2004 Denver Annual Meeting (November 7–10, 2004)

Paper No. 4
Presentation Time: 8:00 AM-12:00 PM

BURIED TUNNEL VALLEYS ACROSS THE UPPER PENINSULA OF MICHIGAN: GROUNDWATER CONDUITS FOR OUTBURST FLOODS FROM GLACIAL LAKE AGASSIZ?


REGIS, Robert S., Department of Geography/Earth Science, Northern Michigan Univ, 3009 Seaborg Science Bldg, Marquette, MI 49855, LOOPE, Walter L., U.S. Geol Survey, N8391 Sand Point Road, P.O. Box 40, Munising, MI 49862 and GOBLE, Ronald J., Department of Geosciences, Univ of Nebraska-Lincoln, 214 Bessey Hall, Lincoln, NE 68588-0340, rregis@nmu.edu

Detailed bathymetry of lakes Superior and Michigan reveal an extensive system of trenches whose dimensions and spatial associations suggest an origin as glacial tunnel valleys, and that they are genetically related. An intervening system of connecting channels (now buried by a 10,000 km2 apron of outwash sediments that grades to the south) likely exists across the breadth of the intervening landmass, Michigan’s eastern Upper Peninsula (U.P.). In this study, we identify buried valleys and surmise that they carried substantial groundwater flow from Lake Minong (proto-Lake Superior) to Lakes Chippewa (proto-Lake Michigan) and Stanley (proto-Lake Huron) ~10.5-8.5 ka as Lake Agassiz spilled billions of cubic meters of water into Lake Minong. To test the hypothesis that such a system existed, we: 1) used digital elevation models (DEM’s) and bathymetric data to identify and study candidate buried tunnel valleys; and 2) conducted gravimetric surveys to delineate buried valleys; and 3) collected and processed OSL samples from dunes occurring within or just leeward of candidate valleys to determine the timing of events. One gravity survey of particular significance was completed in the vicinity of the Kingston Plains. It delineates a valley incised into bedrock that is ~70 m deep, up to 2 km wide that likely spans the U.P. from Lake Superior to Lake Michigan, now buried by a southward-thinning apron of outwash sediments.
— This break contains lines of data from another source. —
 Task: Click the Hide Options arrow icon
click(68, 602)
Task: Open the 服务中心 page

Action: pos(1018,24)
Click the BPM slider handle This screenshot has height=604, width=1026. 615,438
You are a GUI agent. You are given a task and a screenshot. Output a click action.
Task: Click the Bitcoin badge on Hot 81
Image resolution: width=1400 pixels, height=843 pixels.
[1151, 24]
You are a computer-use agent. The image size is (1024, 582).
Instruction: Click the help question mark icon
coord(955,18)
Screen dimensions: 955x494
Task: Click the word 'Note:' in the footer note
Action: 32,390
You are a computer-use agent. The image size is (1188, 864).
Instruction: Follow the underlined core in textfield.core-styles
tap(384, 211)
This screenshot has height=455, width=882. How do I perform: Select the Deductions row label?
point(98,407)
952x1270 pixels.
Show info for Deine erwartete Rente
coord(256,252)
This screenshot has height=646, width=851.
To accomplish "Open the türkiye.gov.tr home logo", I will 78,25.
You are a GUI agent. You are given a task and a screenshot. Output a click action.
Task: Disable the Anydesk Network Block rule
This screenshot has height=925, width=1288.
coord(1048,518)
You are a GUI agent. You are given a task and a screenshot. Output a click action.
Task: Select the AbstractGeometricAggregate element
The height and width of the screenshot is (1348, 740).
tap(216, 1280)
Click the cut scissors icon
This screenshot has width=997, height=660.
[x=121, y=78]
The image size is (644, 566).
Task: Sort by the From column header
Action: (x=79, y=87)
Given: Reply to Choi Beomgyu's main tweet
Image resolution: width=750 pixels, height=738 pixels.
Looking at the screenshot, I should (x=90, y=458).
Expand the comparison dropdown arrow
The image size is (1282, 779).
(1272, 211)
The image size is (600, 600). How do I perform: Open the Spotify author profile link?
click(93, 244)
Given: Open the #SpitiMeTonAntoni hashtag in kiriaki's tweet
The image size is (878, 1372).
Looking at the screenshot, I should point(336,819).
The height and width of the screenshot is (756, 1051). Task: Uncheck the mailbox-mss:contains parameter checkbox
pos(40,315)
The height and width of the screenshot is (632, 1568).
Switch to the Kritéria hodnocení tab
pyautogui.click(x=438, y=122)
The valley is spatially correlative with tunnel valleys on the floors of Lakes Superior and Michigan. Southeast of the Kingston Plains, it intersects with the headwaters of the subaerial, southeast-trending valley of the Fox River, which is conspicuously underfit within a broad valley and contains several parabolic dunes. OSL ages of these dunes are consistent with large-scale sapping, and headward extension of valleys subsequent to periods of presumed massive southward flux of groundwater 10.5-8.5 ka.